En second lieu, la suppression de l'ISF a contribué à l'accroissement des inégalités. Du fait de son remplacement par l'impôt sur la fortune immobilière (IFI), l'indice de Gini a progressé de 0,6 % en France : 340 000 personnes, en grande majorité situées dans le dernier vingtile de niveau de vie, se sont partagé un gain de 3,4 milliards d'euros. Il convient donc de revenir sur cette réforme injuste et coûteuse pour les finances publiques.
Je précise que, dans un contexte d'urgence, je propose un rétablissement simple de l'ISF, qui ne purge pas ce dernier de tous ses défauts, au premier rang desquels son assiette fortement réduite : cette question devra être abordée lorsque les temps seront plus propices à des réformes d'ampleur.
L'article 2 de la proposition de loi porte sur la suppression du prélèvement forfaitaire unique (PFU). Les vices de ce dispositif sont du même ordre que ceux qui affectent l'IFI. Son efficacité économique, d'abord, n'a pas été établie. La réforme de 2018 reposait sur le présupposé qu'une réduction de la fiscalité sur les dividendes diminuerait le coût du capital supporté par les entreprises ; cette hypothèse n'a pas de fondement, car une hausse de l'imposition des dividendes incite les entreprises à allouer leurs bénéfices à l'augmentation de leur capacité d'autofinancement. L'Institut des politiques publiques a ainsi jugé la réforme du PFU « peu susceptible de conduire à une hausse de l'investissement privé ». Cette réforme a également conduit à une hausse des inégalités, les 5 % des ménages les plus aisés ayant capté l'essentiel des gains tirés de la mise en place du PFU.
Enfin, j'aimerais souligner que le coût de la réforme est encore largement sous-estimé. Conjugué à la baisse du taux d'impôt sur les sociétés, le PFU crée une distorsion économique majeure, dans la mesure où les taux marginaux d'imposition des revenus du capital et des revenus salariaux connaîtront un écart inédit de 13,4 points lorsque les bénéfices seront imposés à 25 %. Cette différence incitera les dirigeants d'entreprise à percevoir leurs revenus sous forme de dividendes.
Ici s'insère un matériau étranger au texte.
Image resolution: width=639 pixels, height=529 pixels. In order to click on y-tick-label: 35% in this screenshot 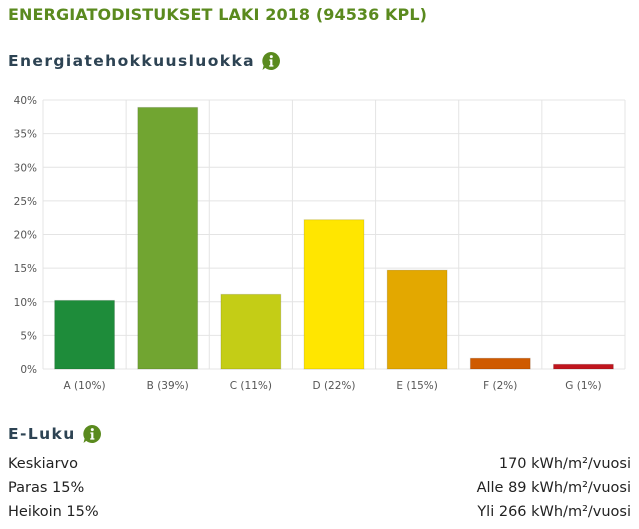, I will do `click(26, 135)`.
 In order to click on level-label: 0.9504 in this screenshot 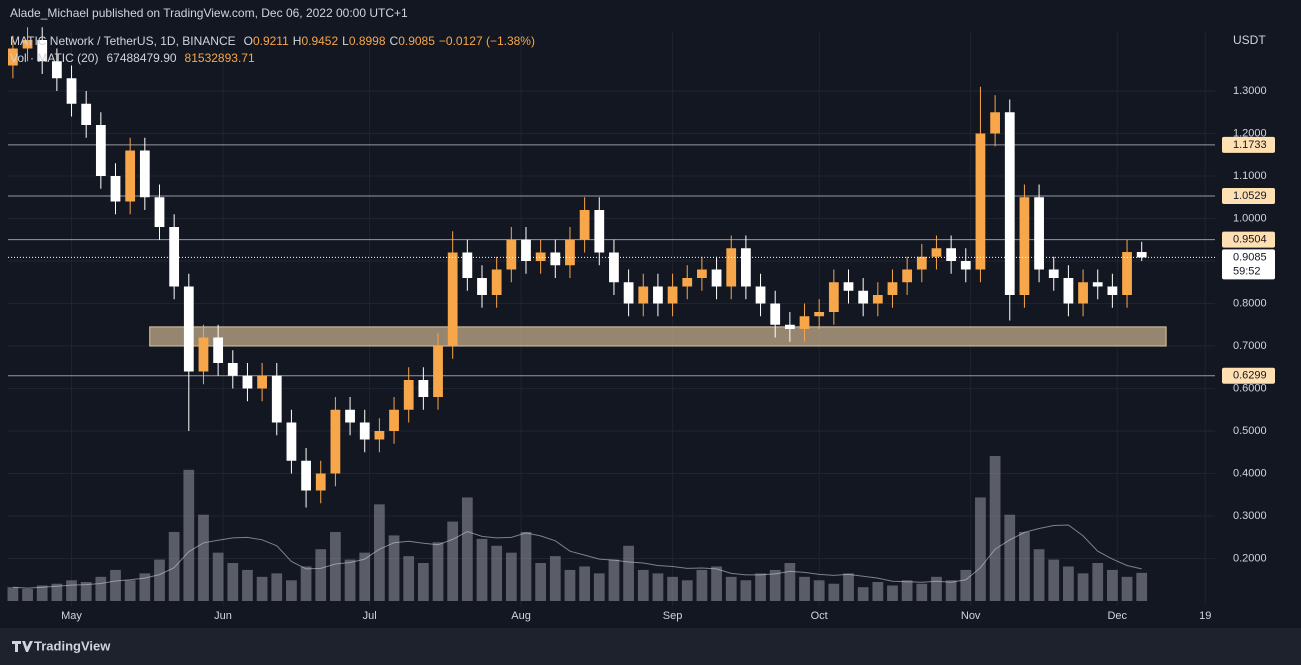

Gabriel Zucman estime donc qu'une fois achevée la montée en charge de la réforme de l'impôt sur les sociétés, le coût du PFU pour les finances publiques s'élèvera à 10 milliards d'euros par an.
Enfin, l'article 3 de la proposition de loi prévoit d'augmenter les taux applicables à la contribution exceptionnelle sur les hauts revenus, pour les porter à 8 et 10 %. Ce prélèvement, en vigueur depuis 2012, a été créé pour mettre à contribution les plus fortunés, dans un contexte de redressement des finances publiques. L'urgence du moment nous invite à mobiliser de nouveau cet outil.
L'ensemble des dispositions que nous proposons permettrait de générer un surplus de recettes fiscales de l'ordre de 6 milliards d'euros. Vous l'aurez donc compris, cette proposition de loi n'est pas la panacée face à la crise. Plus modestement, je propose des mesures qui constituent une première étape salutaire pour restaurer une justice fiscale qui semble désormais faire défaut, et dont je souhaite qu'elles nous ouvrent la voie pour bâtir une société plus équitable et plus solidaire.
Pour relever les grands défis de ce monde de demain dont tout le monde parle, notamment dans le domaine de la santé ou de la sauvegarde de la planète, il faut mobiliser les moyens nécessaires et ne pas faire uniquement le pari de la croissance – sera-t-elle seulement au rendez-vous, et quand ? Pour faire face à la dette abyssale que nous creusons et qui risque de rimer avec rigueur et austérité pour le plus grand nombre, l'heure appelle la mobilisation de tous – je dis bien de tous.